Sunday, September 25, 2016

Statement on Nurse Practitioners with Independent Prescribing

 

 

If any member of the legislature were having crushing chest pain, and had shortness of breath, with a family history of premature  deaths by heart attacks,  would they want to be seen by a cardiologist or by a nurse practitioner filling out a form on the electronic record? Why are the lives of black people on Medicaid worth any less than that of the legislator?

The movement to allow nurse practitioners to prescribe unsupervised, will result in a two tiered health system, one for whites, one for blacks. It stems from racial animus. The aim is to raise the mortality of black people even higher than it is already.
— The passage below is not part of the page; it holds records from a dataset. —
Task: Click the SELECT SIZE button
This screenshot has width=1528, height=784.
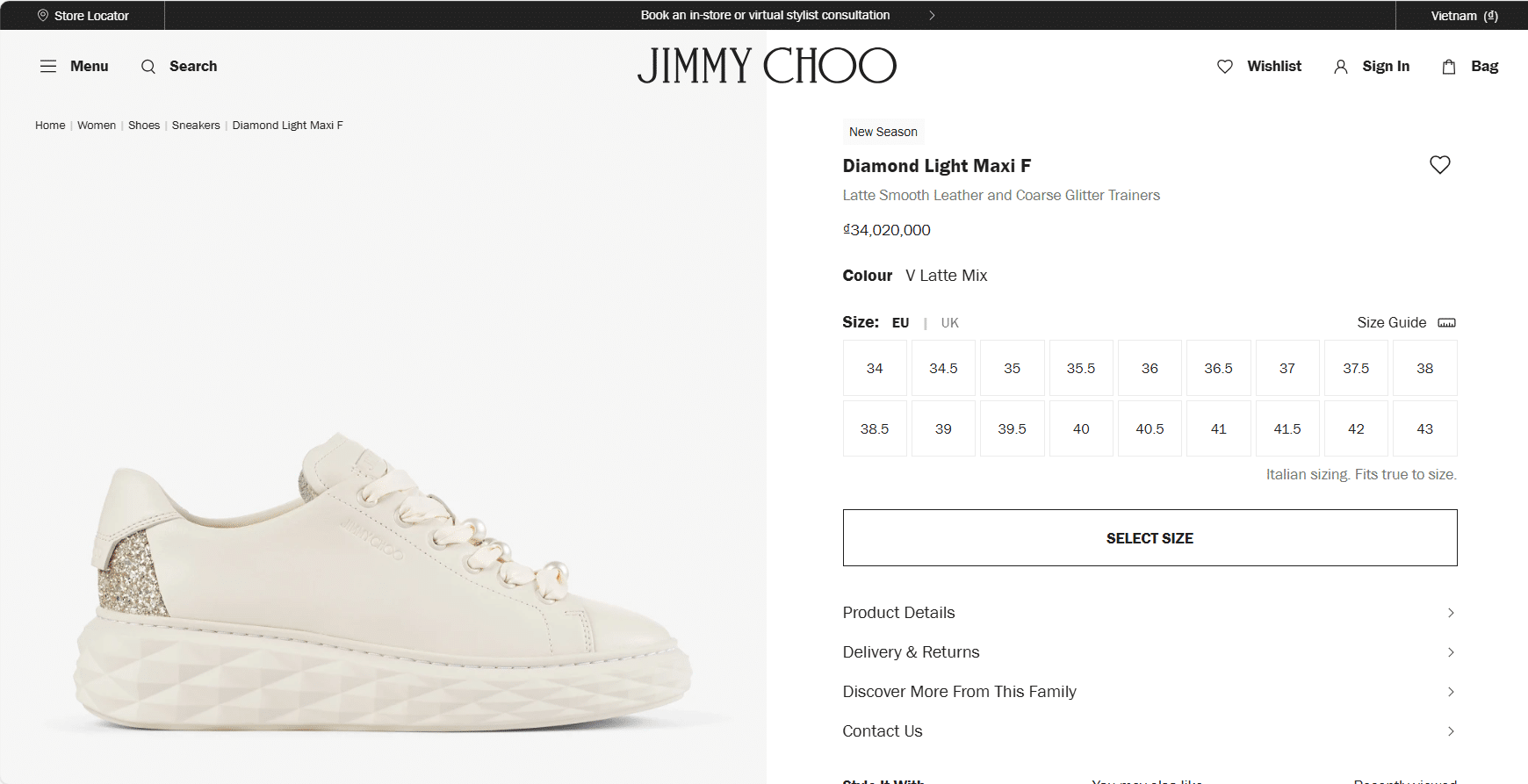Action: (x=1150, y=538)
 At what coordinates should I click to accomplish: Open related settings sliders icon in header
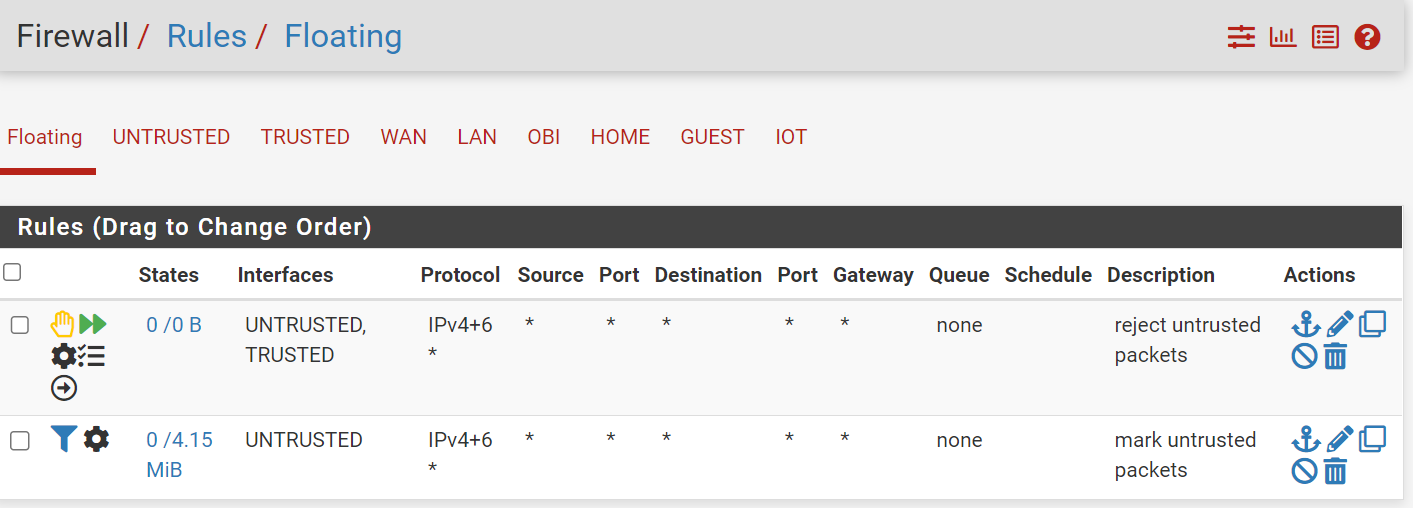click(1241, 38)
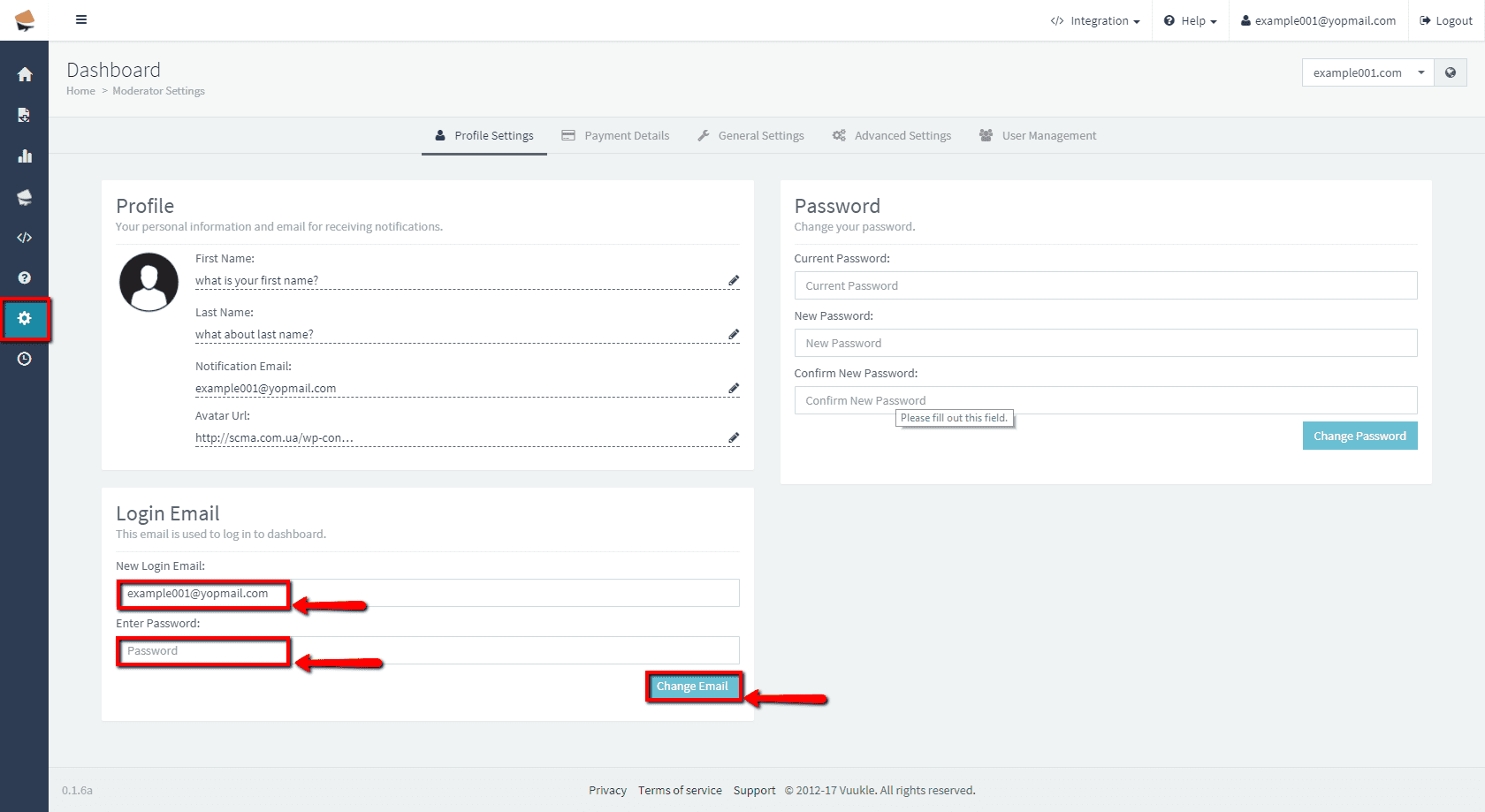Open the bar chart analytics sidebar icon

click(25, 156)
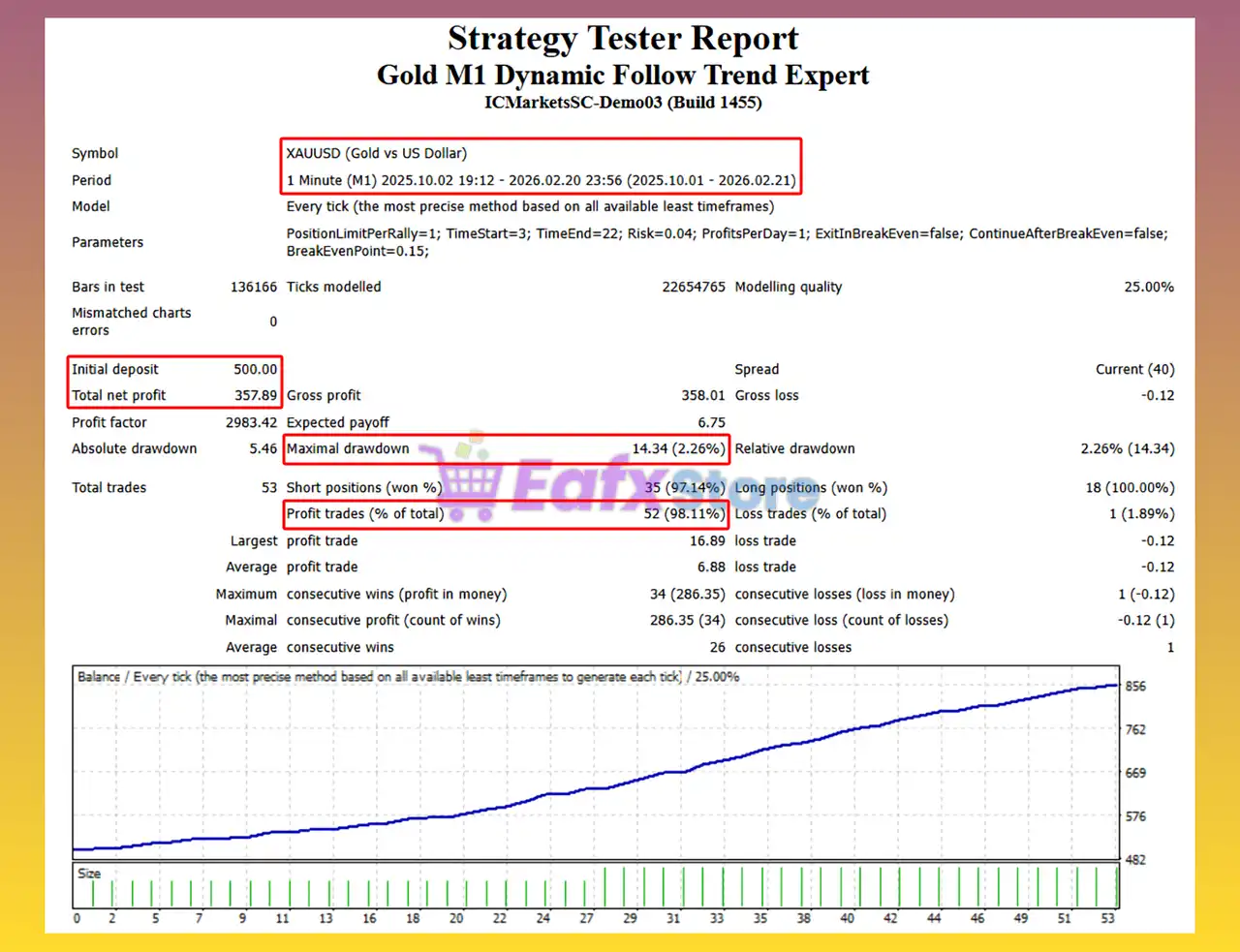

Their role is falsely justified by lack of access to medical care. There is no doctor shortage. There is a shortage of doctor time. Half of that time is consumed by regulatory quackery. Regulatory quackery is a rule that has not been shown to improve patient outcomes. Its intention is take up doctor time with worthless procedure so that fewer payments are made for real patient care by government and by insurance companies. Because regulatory quackery has consumed $trillions and prevented the real care of millions of patients, it is the greatest financial fraud crime  in the history of mankind. Examples of regulatory quackery include, the electronic medical record, pre-authorizations with all out, implacable resistance to paying for any care, including cheap generic medications, almost all accreditation standards, privacy destroying patient registries, such as those for pain medications, pseudo-scientific and false practice guidelines.

Nurse practitioner programs are so competitive that only people with nearly perfect grades get in. Most qualify to get into medical school. They have chosen to bypass that harder road to clinical competence, to begin making money earlier, and with less student debt. That corner cutting should not be rewarded with independent prescribing privileges.

As a result, they know one quarter that specialists know, and half as much as primary care physicians. They are fit only to prescribe for patients doing well, needing routine refills without any change. They are fit to diagnose routine, common and mild disorders. They are fit to administer first aid and nursing care.

New patients with serious or life threatening conditions should not be evaluated by them. They can read off checklists, but have none of the skills that come from the experience of doctors.

Even after 5 years of experience, because they have not been challenged by difficult experiences of physicians, they will require supervision.

A patient commented on the internet. A nurse practitioner insistently called the growing lesion on his arm  an "age spot" for a year. The patient demanded to see the dermatologist. The doctor arrived at the door, and from that distance, stated, “That is a squamous cell carcinoma. It has to come out.” Squamous cell carcinoma is a common skin lesion in the elderly.